Um brasileiro dificilmente imagina que a ordem possa ter sido proferida. Não sendo insensível, sabe da desfaçatez do rico em relação ao pobre, mas não se lembra de uma situação em que alguém, pelo simples fato de ser estrangeiro, tenha sido excluído de um recinto ou tenha nele sido impedido de entrar. O Brasil é marcadamente classista, porém não se exercita numa xenofobia que leve à exclusão.
Hitler foi um sonho da Europa que uma certa França agora reatualiza, exibindo em Estrasburgo milícias vestidas de negro, que desfilam gritando "Imigrante fora". Trata-se de uma cena que, sendo arcaica, pode tomar um país que tradicionalmente não resiste ao macabro, cultiva-o. Basta, para se dar conta disso, considerar o gosto francês pela dança em que uma múmia putrefata era o par de um homem ou de uma mulher: a dança macabra.
Ninguém faz do cartesianismo uma profissão de fé sem correr o risco de se deixar vencer pela desrazão. A França está às voltas com o totalitarismo que existe também nela e cuja forma atual é o lepenismo destilando ódio contra os estrangeiros.
Diante disso, é justo que o título do novo livro de Jacques Derrida, "Cosmopolitas de todos os países, esforçai-vos ainda", estivesse na primeira página do programa do Parlamento Internacional dos Escritores, que se reuniu em Estrasburgo às vésperas da manifestação lepenista, para realizar o 2º Congresso das Cidades-Refúgio.
Desde que foi criado, em 1993, o parlamento tem como meta gerar espaços novos de liberdade, troca e solidariedade. Organizou-se em torno de Salman Rushdie, quando este foi condenado à morte pelo aiatolá Khomeini, e hoje recebe vários escritores perseguidos numa rede de "cidades-refúgio", que se estende de Helsinque a Sevilha e de Caen a Viena.
Nascido em Estrasburgo e Berlim, o movimento de solidariedade ganhou Barcelona, Veneza, Gotemburgo, Bonn, Frankfurt... Um observatório da liberdade foi aberto em Barcelona, e um centro de pesquisa da censura, em Caen.

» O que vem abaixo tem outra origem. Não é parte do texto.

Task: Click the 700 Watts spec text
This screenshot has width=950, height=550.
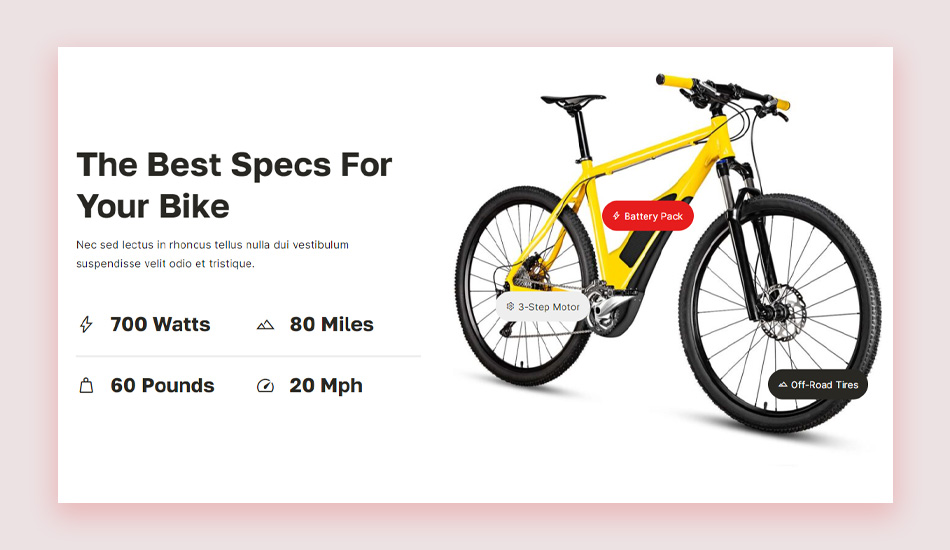Action: pos(160,324)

O Brasil, não tendo ainda oferecido nenhuma cidade à rede, não faz jus ao seu tamanho, aos seus escritores perseguidos e à sua literatura precursora. Considere-se a aventura de Graciliano Ramos e "Memórias do Cárcere", antecipando "O Pavilhão dos Cancerosos", de Soljenítsin (*).

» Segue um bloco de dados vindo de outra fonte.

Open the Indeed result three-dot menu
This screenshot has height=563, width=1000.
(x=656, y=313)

O Brasil pode estar a 10.000 km de Estrasburgo, mas nem por isso pode ser indiferente à questão colocada pelo Parlamento Internacional dos Escritores, porque, como todos os países, precisa da literatura, e esta não pode não correr o risco de desagradar.
Isso foi o que Rushdie disse ao abrir a sessão solene em que passou a presidência do parlamento a Wole Soyinka. Afirmou que o romance só é bom se for irreverente, o que significa que o verdadeiro escritor sabe que está sujeito à repressão, e que escrever significa resistir.
"Last but not least", o autor dos "Versículos Satânicos" lembrou que a beleza da literatura é a de uma voz que nenhum poder consegue extinguir e, precisamente pela sua resistência, ameaça os que não seriam, como Rushdie, capazes de dizer, diante das milícias lepenistas, que é preciso agora, mais do que nunca, fazer valer a pena -"the pen", na língua literária de Salman Rushdie, a inglesa.

(*) Alain Mangin, no prefácio a "Brasil, país do futuro", de Stefan Zweig (Editions de l'Aube, 1992).